━━ TEXT BLOCK ━━

Consumption
Charlie James Gallery is delighted to present Consumption, our first solo show with Los Angeles-based artist Nancy Buchanan.
Intending to focus on painting at UC Irvine, Nancy Buchanan’s (b. 1946, Boston, MA) conceptual bent started when she was a student of Robert Irwin. Absorbing his lesson that art is an experience rather than an object, she extended her production to unusual materials (shredded newspaper, human hair) and methods of presentation. Buchanan works across drawing, performance, video, collage, mixed media work and installation. As she embraces the notion that art should evidence the time of its making, Buchanan’s pieces often addresses social and political issues.
“Consumption” was the 19th-century name for tuberculosis, from the Latin root con (completely) plus sumere (to take up from under), a disease Buchanan suffered from as a young child. The term’s modern definitions include “the using up of a resource,” “the ingesting of something,” and “the purchase and use of goods and services by the public,” among others. For Buchanan, the term “Consumption,” with its dated and contemporary definitions serves to organize a portrait of the contemporary moment drawn from four different bodies of work by the artist. The “It’s About Time” collage series consists of densely interwoven luxury wristwatch advertisements – furious meditations on American obsession with time, branding, and status, with nods to both Marclay and the shiny object fixation occupying today’s higher reaches of the art market. This series works in partnership with Buchanan’s other recent body of work in the show titled “50 Shades of Cake,” a photo-based series which combines attraction and repulsion in the sumptuous display of grayish-hued cakes and pastries. These two contemporary series are supported by earlier works from Buchanan’s career that build in historical perspective – works from the “After California” series and two of Buchanan’s miniatures with video. “After California” is a series of classic 20th-century California landscape images that Buchanan has updated by incorporating the suburbs now adorning their open spaces. Since 1988, Buchanan has collaborated with Carolyn Potter to make miniatures incorporating video. In “American Dream #6,” their very first piece together, every surface is littered with home improvement brochures while Joe McCarthy is shouting on TV, and bundled newspapers trace the history of atomic weapons. Another miniature – “Use Value” celebrates the local economies of garage sales.

━━━

→ PARTS OF THE EXERCISE
1. According to the Consumption exhibition text, since what year has Buchanan been making miniatures incorporating video with Carolyn Potter?
2. For each statement, say whether it agrees with the Consumption exhibition text: (a) Nancy Buchanan was born in Boston in 1946. (b) "50 Shades of Cake" is a collage series built from wristwatch advertisements. (c) "Use Value" was the first piece Buchanan and Potter made together.
3. Proceed with the Consumption exhibition text, picking up after its final sentence.
You will not need the entries that follow the Consumption exhibition text.

━━ DATA PROVIDED ━━

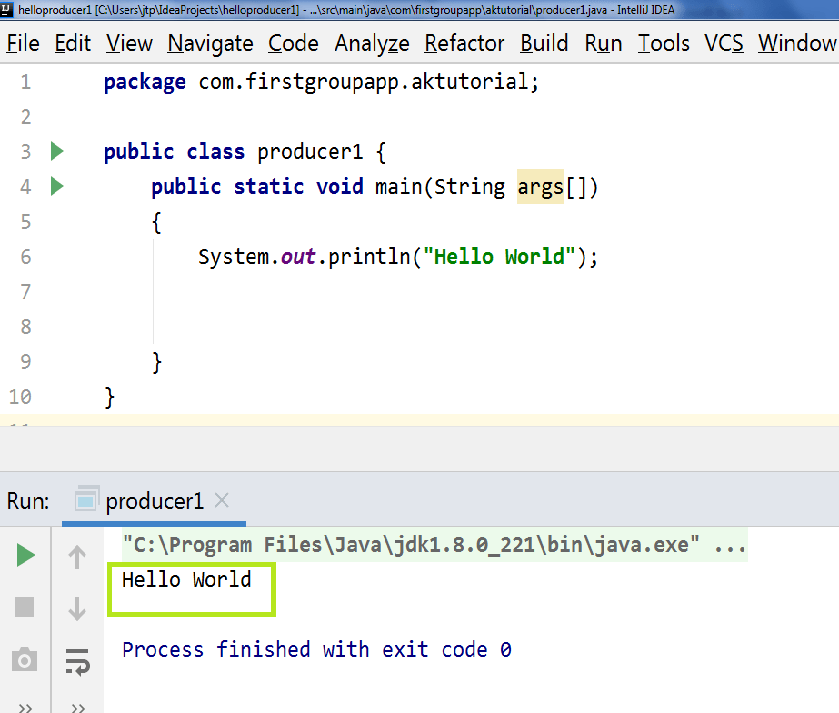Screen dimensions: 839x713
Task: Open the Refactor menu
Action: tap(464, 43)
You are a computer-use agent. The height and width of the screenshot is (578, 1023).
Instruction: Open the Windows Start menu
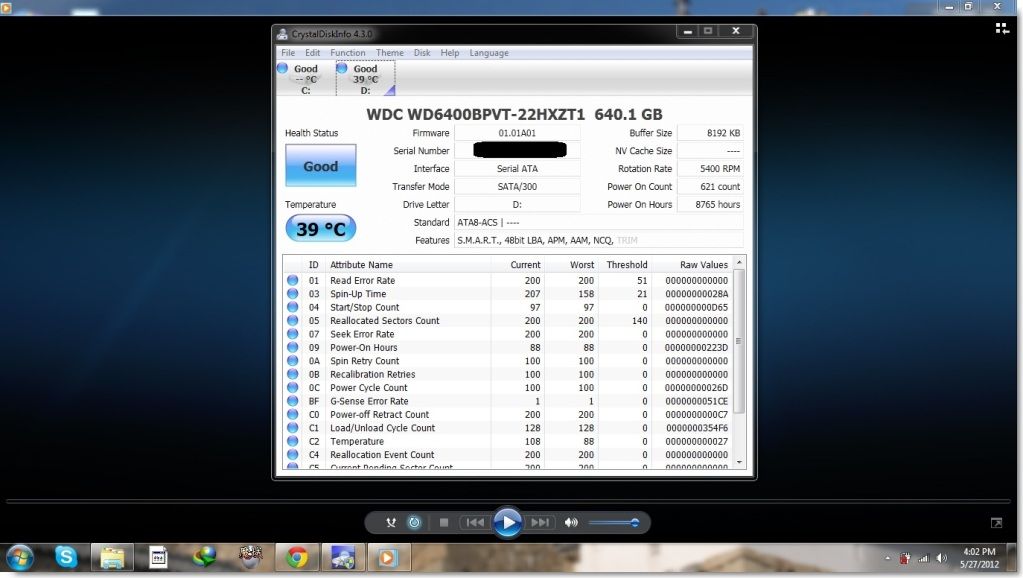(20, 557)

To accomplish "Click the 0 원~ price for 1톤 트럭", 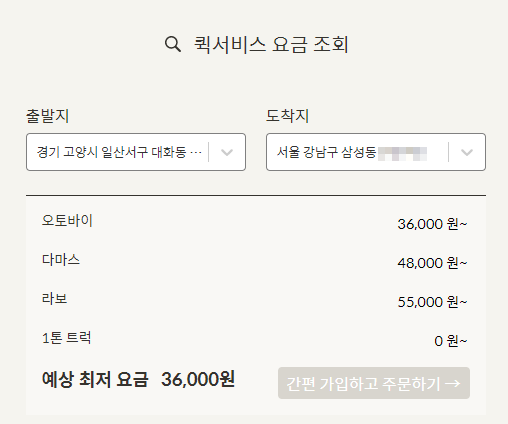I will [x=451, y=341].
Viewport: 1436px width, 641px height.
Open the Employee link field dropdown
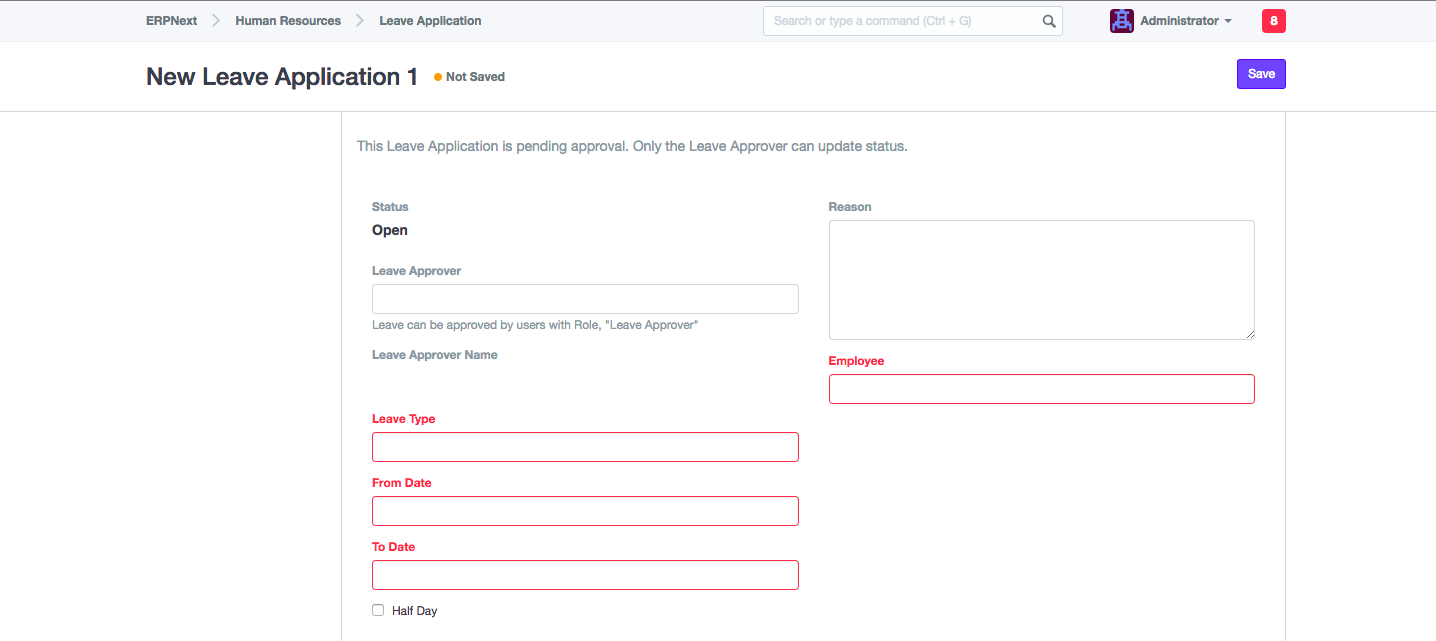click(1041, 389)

━━━
━━ DATA PROVIDED ━━

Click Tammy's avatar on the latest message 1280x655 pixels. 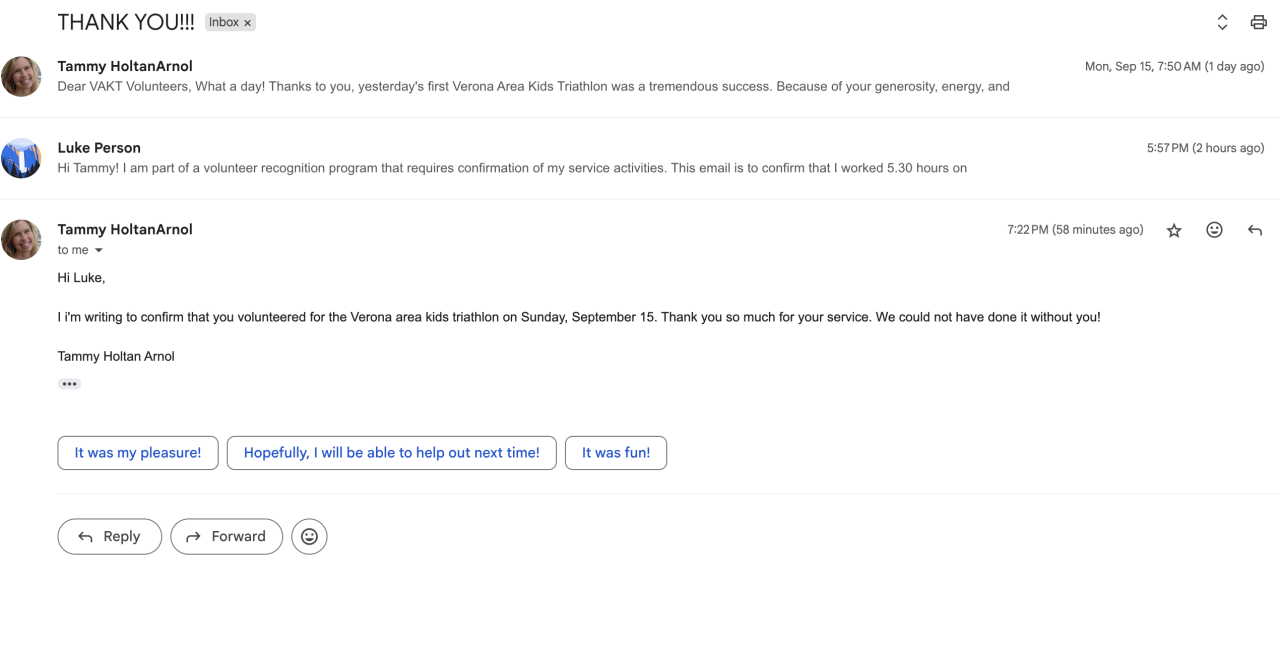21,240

━━━

→ SOLVED PROBLEMS
1. Since 1988.

2.
(a) Yes: "b. 1946, Boston, MA."
(b) No: "a photo-based series which combines attraction and repulsion in the sumptuous display of grayish-hued cakes and pastries."
(c) No: "In “American Dream #6,” their very first piece together."

3.
Buchanan will donate 50% of the proceeds of her sales from the “50 Shades of Cake” series to the LAMP organization (begun in 1985 as Los Angeles Men’s Place) that assists homeless people in and around Skid Row.
Beginning with her participation as a founding member of F Space Gallery in Costa Mesa, Nancy Buchanan has been involved in numerous artists’ groups including The Los Angeles Woman’s Building and Los Angeles Contemporary Exhibitions (LACE); she has also acted as curator for several exhibitions and projects. Her work has been seen domestically and internationally and she is the recipient of four National Endowment for the Arts Individual Artist grants, a COLA grant, and a Rockefeller Fellowship in New Media, which enabled her to complete Developing: The Idea of Home, an interactive CD-ROM, in 1999. Her work has been shown in exhibitions at MOMA, MOCA, the Centre Pompidou, the Getty Research Institute, and was included in four of the Getty-sponsored Pacific Standard Time exhibitions; in 2013 she had a solo screening of her videotapes at REDCAT. Recently, she organized a durational performance at UC Irvine’s xMPL Theater as the second event in The Art of Performance; also, her videos were included in Agitprop at the Brooklyn Museum; RE-ACTION, a traveling exhibition originating in Spain; and Jonny at Insitu, Berlin. From 1988-2012, she taught in the Film/School at CalArts; she worked with community activist Michael Zinzun on his cable access show Message to the Grassroots for ten years and as a member of Zinzun’s LA 435 Committee, she traveled to Namibia to produce a documentary about that country’s transition to independence from the Republic of South Africa. Buchanan lives and works in Los Angeles.